Sensitivity analysis

Sensitivity analysis is taking the test result and re-checking it under alternative analytical choices. Different outlier-handling rule. Different definition of the metric. Different inclusion criteria. Different statistical model. If the conclusion holds across reasonable variations, the result is robust. If small choices flip the conclusion, the result is fragile.

It’s a sanity check, not a primary analysis. The point isn’t to find the “right” answer among the variations - it’s to know whether the answer you committed to in the pre-registration is sturdy or precarious.

What to vary

The choices most worth re-testing:

Outlier treatment. Did the win depend on a few extreme orders or sessions? Trim them, winsorise them, or remove them entirely. If the result vanishes, the headline was the outliers, not the intervention.
Metric definition. Did the variant lift “revenue per session” but not “revenue per user”? Different denominator, different result. The choice should match the unit of randomisation.
Exclusion criteria. Some teams exclude bots, internal traffic, or short sessions. Try the analysis with and without each exclusion.
Statistical model. If you used a t-test, re-run with a permutation test or bootstrap. If you used naive variance, re-run with the delta method.
Time period. Does the result hold if you exclude the first day (novelty) or the last weekend (seasonality)?

How robust is robust enough

The honest threshold: if any reasonable analytical choice flips the conclusion, the result is fragile and shouldn’t be shipped without further validation. If the magnitude moves but the direction is stable, you have a real but imprecise result. If the conclusion holds across all variations, ship.

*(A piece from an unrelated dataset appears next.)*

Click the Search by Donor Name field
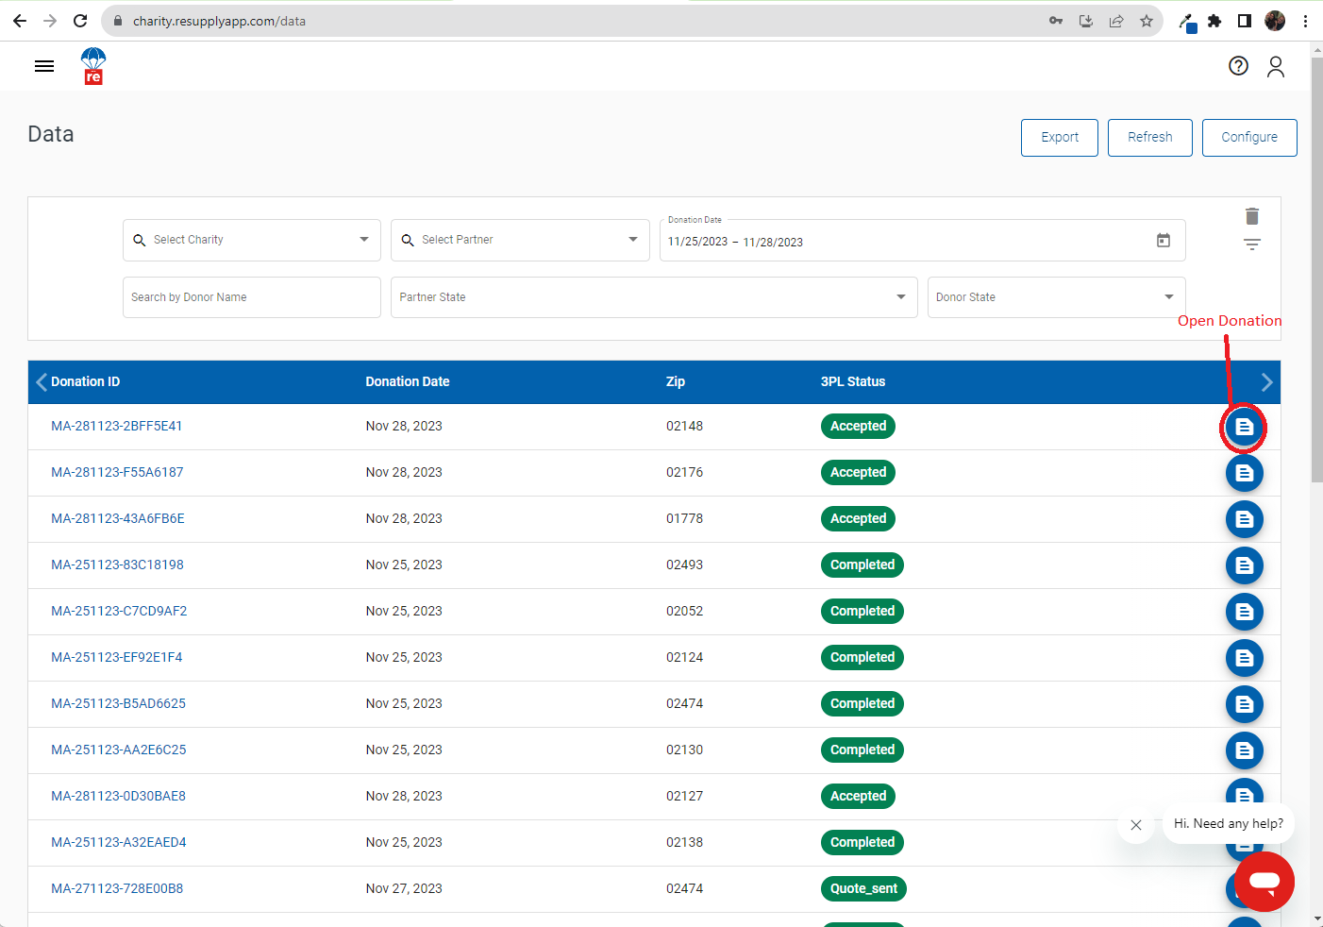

This isn’t free. Sensitivity analysis takes engineering time and discipline. Most CRO programmes don’t do it because the primary result already crossed alpha and the team is ready to move on.

Things people get wrong

Treating sensitivity analysis as optional. For high-stakes ship decisions it’s the difference between “we saw a winner” and “we saw a winner we’re confident in”.
Using sensitivity analysis to find the framing where the result wins. That’s data dredging in reverse. The point is to challenge the result, not to defend it.
Not pre-specifying which sensitivity checks you’ll run. Otherwise you pick the ones that confirm your preferred conclusion.
Skipping it on “obvious” results. The obvious ones can still be artefacts of a quirky outlier or definitional choice.